Aujourd’hui, il est proposé à la Corse d’aborder ce même débat en tenant compte «de l’histoire de la Corse, de son identité propre, de sa langue et de sa culture, de sa relation spécifique à la France». Une dérogation en ce sens a donc été accordée par le ministre de l’identité nationale qui demeure, dans cette affaire, le ministre de tutelle. L’appel au respect des opinions et des personnes que vous formulez dans votre invitation à ce débat est estimable, et la proposition dans son ensemble apparaît séduisante. Pourtant elle n’est pas acceptable. D’une part, les propos qui stigmatisent les immigrés ne connaissent pas de frontière naturelle. Ils sont diffusés en Corse aussi bien qu’en Auvergne et dans les autres régions françaises, et blessent les personnes visées, quelque soit l’endroit, avec la même violence.

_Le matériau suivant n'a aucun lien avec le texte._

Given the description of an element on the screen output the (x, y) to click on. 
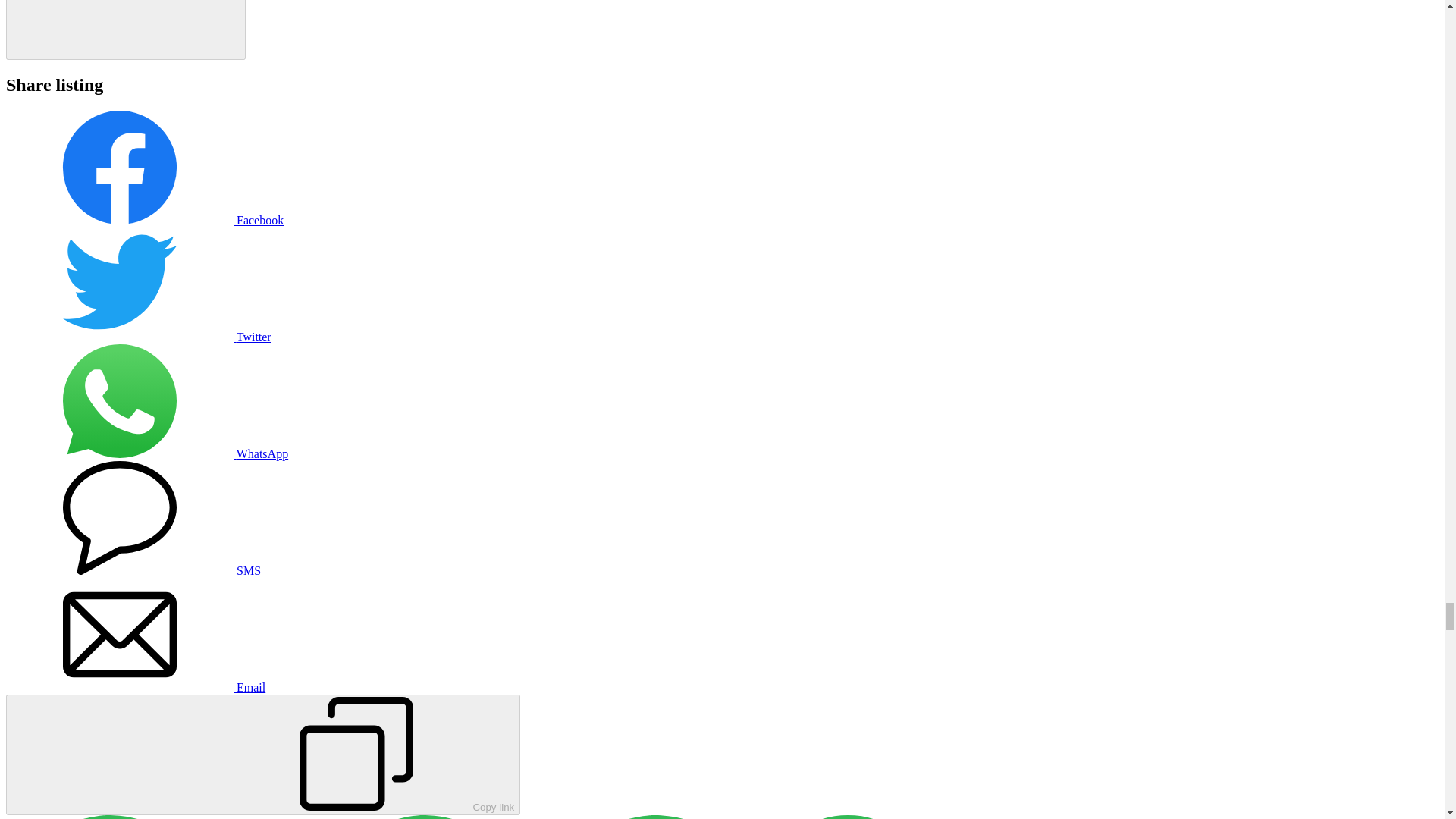
Back (125, 29)
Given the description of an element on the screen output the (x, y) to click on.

D’autre part, la singularité corse mérite autre chose que d’être sous-traitée dans ce contexte idéologique inquiétant, sous la houlette d’un ministère dit «de l’identité nationale ». Elle vaut également plus qu’une initiative improvisée. Au regard des passions que cette question a suscitées de toutes parts depuis plusieurs décennies, son traitement, si il se veut responsable, passe par un débat non pas identitaire mais politique. Nous en sommes très éloignés et ce qui nous est proposé aujourd’hui ressemble davantage à une session de rattrapage pour un débat sur l’identité nationale en pleine dérive. En conséquence, la Ligue des droits de l’Homme n’y participera pas".